What if we call a member function from pointer of derive class which points to base object

Question

class A
{
    public:
        virtual void Print()
        {
            cout<<"A"<<endl;
            Print(1);
        }
        void Print(int n)
        {
            cout<<"A - "<<n<<endl;
        }
};


class B: public A
{
    public:
        void Print()
        {
            cout<<"B"<<endl;
            Print(1);
        }
        void Print(int n)
        {
            cout<<"B - "<<n<<endl;
        }
};

class C:public B
{
    public:
        void Print()
        {
            cout<<"C"<<endl;
            Print(1);
        }
        void Print(int n)
        {
            cout<<"C - "<<n<<endl;
        }
};

int main()
{
    A *p=new B;
    p->Print();
    ((C*)p)->Print(9);
}

Above is my code. The result I got is :

B
B - 1
C - 9

My question is: why the object B can call a function member of class C (its child)? How can object B contain code of class C? I just think it will call class B member function. So the result should be:

B
B - 1
B - 9

Please help me understand what is going on.

Answer 1

To begin with, Print(int) is not a virtual function, whereas Print() is. So when you explicitly invoke C::Print(int) it does not do a lookup of that function in the virtual table. Instead, it just calls C::Print(int).
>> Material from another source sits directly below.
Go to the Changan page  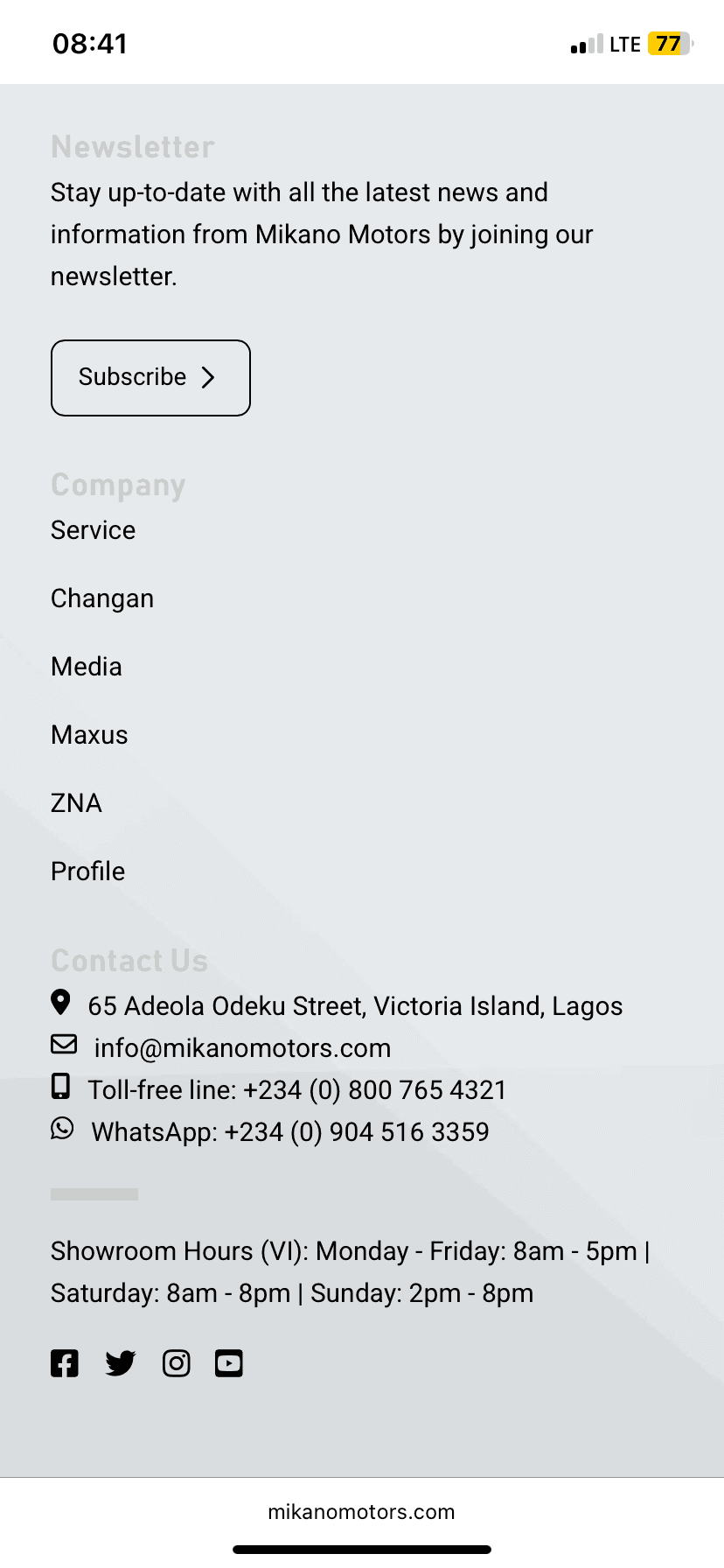[102, 598]
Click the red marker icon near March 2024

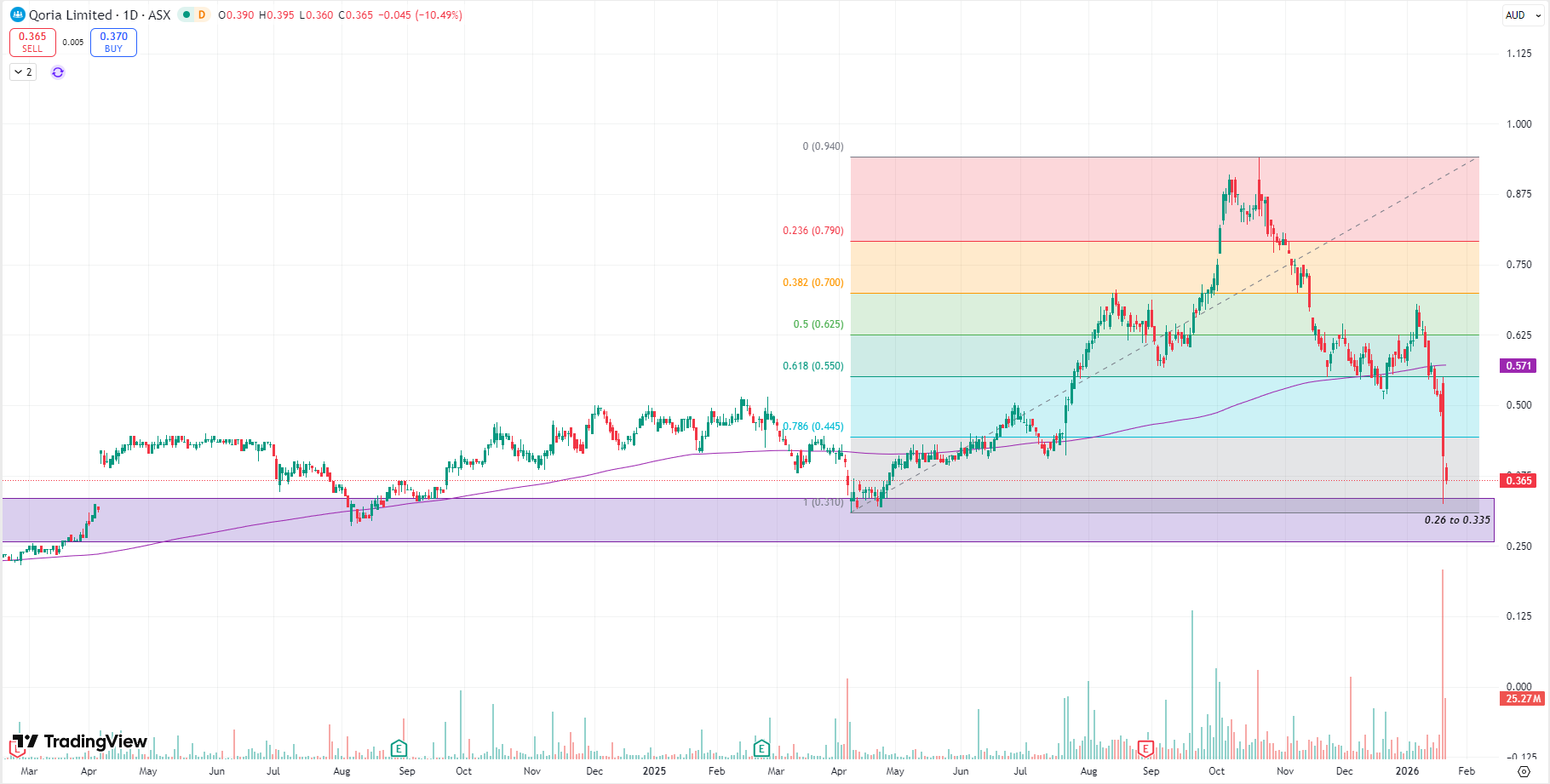tap(16, 749)
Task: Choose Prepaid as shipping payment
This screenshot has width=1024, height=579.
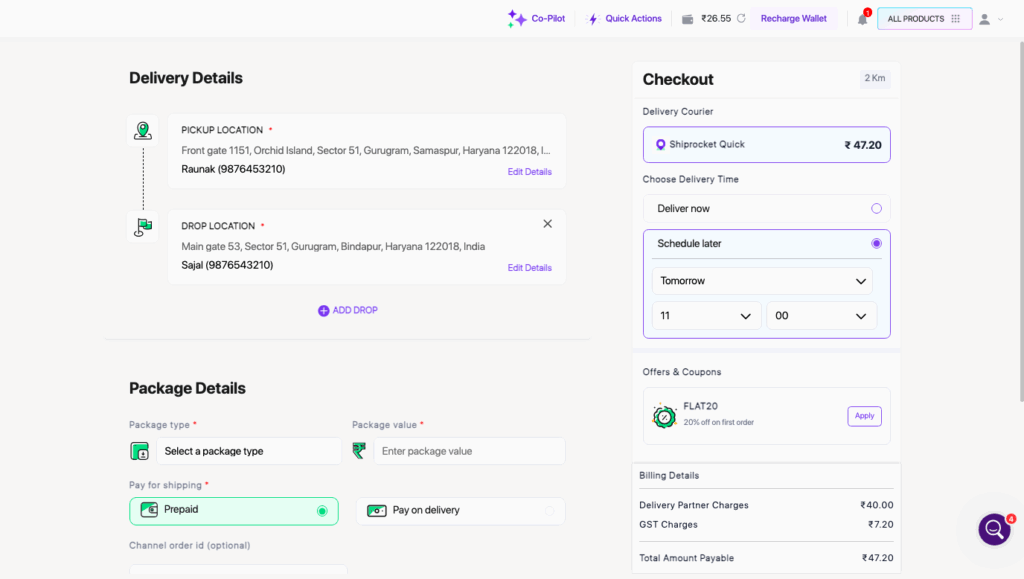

The weird thing is that you have cast something to C that is not a C object. This is undefined behavior. Indeed, dynamic_cast<C*>(p) would return nullptr. What you are doing here is fundamentally incorrect.

You are welcome to call that function without the cast:

p->Print(9);

But because it's not a virtual function it will output "A - 9", as the type of p is A*.

If you only want to call that if it's a C-derived type, then you can safely do it like this:

if (C* pc = dynamic_cast<C*>(p))
    pc->Print(9);